The encoded formats (mp3, opus, aac, flac) are produced by transcoding the synthesized audio through ffmpeg, which must be on the server's PATH. When ffmpeg is absent they return 503 transcode_unavailable (use wav/pcm or install ffmpeg — see qvac doctor); unknown values return 400 invalid_response_format. The default stays wav so synthesis works on hosts without ffmpeg. speed, instructions, and stream_format are accepted but ignored — dropped fields are echoed back in the X-QVAC-Ignored-Params response header.

Response

The response body is binary audio. Headers always include:

Header	Description
`Content-Type`	`audio/wav` (`wav`); `audio/L16; rate=<sr>; channels=1` (RFC 2586, `pcm`); `audio/mpeg` (`mp3`); `audio/ogg` (`opus`); `audio/aac` (`aac`); `audio/flac` (`flac`).
`Content-Length`	Total bytes.
`X-Audio-Sample-Rate`	Native sample rate of the model output (e.g. `24000` for Chatterbox, `44100` for Supertonic). Only sent for `wav`/`pcm` — encoded containers carry their own rate metadata.
`X-Audio-Channels`	Always `1` (mono). Only sent for `wav`/`pcm`.
`X-Audio-Bits-Per-Sample`	Always `16`. Only sent for `wav`/`pcm`.

The route always buffers the full audio before responding (chunked HTTP streaming is tracked as a follow-up).

`GET /v1/audio/voices`

Lists the configured TTS voices — the OpenAI voice names mapped under serve.openai.audio.speech.voices plus the configured defaultVoice. Used by clients such as Open WebUI's voice selector. QVAC enforces no fixed voice catalog, so callers may also send any voice string that resolves via a {model}-{voice} alias.

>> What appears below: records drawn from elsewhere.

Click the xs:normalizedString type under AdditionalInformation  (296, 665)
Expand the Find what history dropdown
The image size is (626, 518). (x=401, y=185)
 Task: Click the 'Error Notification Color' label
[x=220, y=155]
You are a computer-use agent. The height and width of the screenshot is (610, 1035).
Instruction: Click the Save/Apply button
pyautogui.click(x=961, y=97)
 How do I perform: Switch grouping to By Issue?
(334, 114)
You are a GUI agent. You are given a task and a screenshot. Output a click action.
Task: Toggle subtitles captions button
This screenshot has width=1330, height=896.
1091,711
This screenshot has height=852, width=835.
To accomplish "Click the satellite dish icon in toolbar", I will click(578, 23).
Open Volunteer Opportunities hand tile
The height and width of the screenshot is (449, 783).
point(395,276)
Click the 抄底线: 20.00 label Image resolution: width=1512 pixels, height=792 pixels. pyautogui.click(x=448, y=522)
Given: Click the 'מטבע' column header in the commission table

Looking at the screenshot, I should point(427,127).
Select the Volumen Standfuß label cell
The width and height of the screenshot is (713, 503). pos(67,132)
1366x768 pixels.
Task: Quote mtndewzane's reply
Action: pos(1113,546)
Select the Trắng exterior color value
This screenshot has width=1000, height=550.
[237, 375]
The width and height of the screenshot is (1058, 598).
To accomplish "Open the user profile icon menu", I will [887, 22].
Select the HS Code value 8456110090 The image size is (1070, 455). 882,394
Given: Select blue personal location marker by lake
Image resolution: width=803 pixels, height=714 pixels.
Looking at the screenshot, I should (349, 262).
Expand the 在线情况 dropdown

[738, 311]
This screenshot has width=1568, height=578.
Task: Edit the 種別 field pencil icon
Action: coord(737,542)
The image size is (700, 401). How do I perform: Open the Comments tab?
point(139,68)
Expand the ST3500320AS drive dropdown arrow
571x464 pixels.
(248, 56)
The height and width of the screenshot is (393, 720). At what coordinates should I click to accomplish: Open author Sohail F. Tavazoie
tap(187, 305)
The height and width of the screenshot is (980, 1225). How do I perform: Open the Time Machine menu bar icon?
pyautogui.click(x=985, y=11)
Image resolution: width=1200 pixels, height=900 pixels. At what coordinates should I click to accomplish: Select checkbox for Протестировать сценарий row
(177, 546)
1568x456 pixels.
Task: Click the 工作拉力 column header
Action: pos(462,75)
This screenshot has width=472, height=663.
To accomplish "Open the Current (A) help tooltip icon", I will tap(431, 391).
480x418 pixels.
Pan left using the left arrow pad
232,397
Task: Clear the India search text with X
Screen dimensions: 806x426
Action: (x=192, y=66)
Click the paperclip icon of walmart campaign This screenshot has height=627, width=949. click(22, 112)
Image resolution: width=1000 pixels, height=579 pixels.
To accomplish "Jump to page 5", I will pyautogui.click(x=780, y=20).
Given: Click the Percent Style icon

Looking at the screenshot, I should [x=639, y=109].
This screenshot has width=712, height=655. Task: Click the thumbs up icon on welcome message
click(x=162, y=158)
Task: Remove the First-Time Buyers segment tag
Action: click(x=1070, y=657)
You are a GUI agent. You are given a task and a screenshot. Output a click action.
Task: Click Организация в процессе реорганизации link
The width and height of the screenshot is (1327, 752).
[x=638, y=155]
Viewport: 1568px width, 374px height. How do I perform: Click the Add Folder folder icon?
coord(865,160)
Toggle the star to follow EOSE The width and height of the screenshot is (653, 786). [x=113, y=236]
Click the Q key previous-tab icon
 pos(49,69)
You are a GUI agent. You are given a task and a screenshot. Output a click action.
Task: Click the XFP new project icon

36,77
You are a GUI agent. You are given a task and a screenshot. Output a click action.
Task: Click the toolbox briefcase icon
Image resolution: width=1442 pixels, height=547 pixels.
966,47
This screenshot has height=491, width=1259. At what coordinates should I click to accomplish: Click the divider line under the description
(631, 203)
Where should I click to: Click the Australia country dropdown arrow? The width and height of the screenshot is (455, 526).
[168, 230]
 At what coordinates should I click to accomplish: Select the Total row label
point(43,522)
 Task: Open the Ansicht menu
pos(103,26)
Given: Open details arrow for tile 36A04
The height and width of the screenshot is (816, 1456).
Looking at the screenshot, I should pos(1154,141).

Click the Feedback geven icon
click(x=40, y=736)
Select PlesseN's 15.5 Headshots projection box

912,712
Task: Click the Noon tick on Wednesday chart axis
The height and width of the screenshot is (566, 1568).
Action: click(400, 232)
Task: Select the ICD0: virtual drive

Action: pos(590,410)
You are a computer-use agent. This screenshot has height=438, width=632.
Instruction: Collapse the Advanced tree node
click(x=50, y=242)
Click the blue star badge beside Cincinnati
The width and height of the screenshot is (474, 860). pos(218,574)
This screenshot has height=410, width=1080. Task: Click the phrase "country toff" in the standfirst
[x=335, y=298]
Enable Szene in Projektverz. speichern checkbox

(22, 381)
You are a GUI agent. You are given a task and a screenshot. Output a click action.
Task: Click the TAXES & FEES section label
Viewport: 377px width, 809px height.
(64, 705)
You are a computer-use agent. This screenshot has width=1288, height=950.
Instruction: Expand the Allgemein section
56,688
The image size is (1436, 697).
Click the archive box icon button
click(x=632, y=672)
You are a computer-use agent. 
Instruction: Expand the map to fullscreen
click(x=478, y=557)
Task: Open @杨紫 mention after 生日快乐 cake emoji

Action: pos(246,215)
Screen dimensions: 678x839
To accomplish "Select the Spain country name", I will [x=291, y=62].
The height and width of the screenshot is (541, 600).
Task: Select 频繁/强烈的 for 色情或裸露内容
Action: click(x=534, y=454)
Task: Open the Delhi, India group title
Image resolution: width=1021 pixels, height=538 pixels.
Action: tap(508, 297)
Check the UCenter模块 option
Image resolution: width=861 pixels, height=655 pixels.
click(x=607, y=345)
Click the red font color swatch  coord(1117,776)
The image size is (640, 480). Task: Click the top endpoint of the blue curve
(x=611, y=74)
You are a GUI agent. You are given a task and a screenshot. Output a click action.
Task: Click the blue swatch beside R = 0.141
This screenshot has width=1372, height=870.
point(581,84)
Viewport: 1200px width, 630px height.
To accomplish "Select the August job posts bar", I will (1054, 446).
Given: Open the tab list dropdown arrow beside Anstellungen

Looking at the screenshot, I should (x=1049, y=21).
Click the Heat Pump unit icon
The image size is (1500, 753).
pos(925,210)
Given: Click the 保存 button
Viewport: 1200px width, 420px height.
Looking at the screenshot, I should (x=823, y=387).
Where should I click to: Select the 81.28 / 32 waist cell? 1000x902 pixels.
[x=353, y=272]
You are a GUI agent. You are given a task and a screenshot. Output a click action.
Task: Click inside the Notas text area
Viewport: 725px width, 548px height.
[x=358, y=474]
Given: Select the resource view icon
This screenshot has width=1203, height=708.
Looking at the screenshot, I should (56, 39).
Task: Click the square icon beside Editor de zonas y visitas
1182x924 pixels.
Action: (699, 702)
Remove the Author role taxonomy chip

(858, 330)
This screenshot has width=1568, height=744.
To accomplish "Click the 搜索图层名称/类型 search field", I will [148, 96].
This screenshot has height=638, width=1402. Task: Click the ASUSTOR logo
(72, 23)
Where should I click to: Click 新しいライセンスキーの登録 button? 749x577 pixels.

The response carries both a flat voices array (consumed by Open WebUI) and an OpenAI-style data array:

{
  "object": "list",
  "voices": ["alloy", "echo"],
  "data": [
    { "id": "alloy", "object": "audio.voice", "model": "tts-chatter-alloy" },
    { "id": "echo", "object": "audio.voice", "model": "tts-chatter-echo" }
  ]
}

`GET /v1/audio/models`

Lists loaded (READY) text-to-speech models — the speech-capable subset of /v1/models, filtered to models whose endpoint category is speech. Same { object: "list", data: [...] } shape, with each entry shaped like a /v1/models entry. Used by Open WebUI's TTS model selector.

{
  "object": "list",
  "data": [
    { "id": "tts-chatter-alloy", "object": "model", "created": 1718000000, "owned_by": "qvac" }
  ]
}

Images

Text-to-image and image-to-image endpoints backed by any alias whose endpoint category is image (built-in addons that resolve to this category are diffusion and sdcpp-generation).

`POST /v1/images/generations`

Text-to-image generation backed by the SDK's diffusion() primitive.

curl http://localhost:11434/v1/images/generations \
  -H "Content-Type: application/json" \
  -d '{
    "model": "my-diffusion",
    "prompt": "a watercolor cat at golden hour",
    "size": "1024x1024",
    "n": 1
  }'

Response:

{
  "created": 1718000000,
  "output_format": "png",
  "size": "1024x1024",
  "data": [{ "b64_json": "iVBORw0KGgoAAAANSUhEUgAA..." }]
}

Loaded model

Register an alias whose endpoint category is image (built-in addons that resolve to this category are diffusion and sdcpp-generation):

qvac.config.json

{
  "serve": {
    "models": {
      "my-diffusion": {
        "model": "SD_V2_1_1B_Q8_0",
        "preload": true,
        "config": { "prediction": "v" }
      }
    }
  }
}

Drop-in for OpenAI clients: alias an OpenAI image-model name (gpt-image-2, dall-e-2) to your loaded diffusion model.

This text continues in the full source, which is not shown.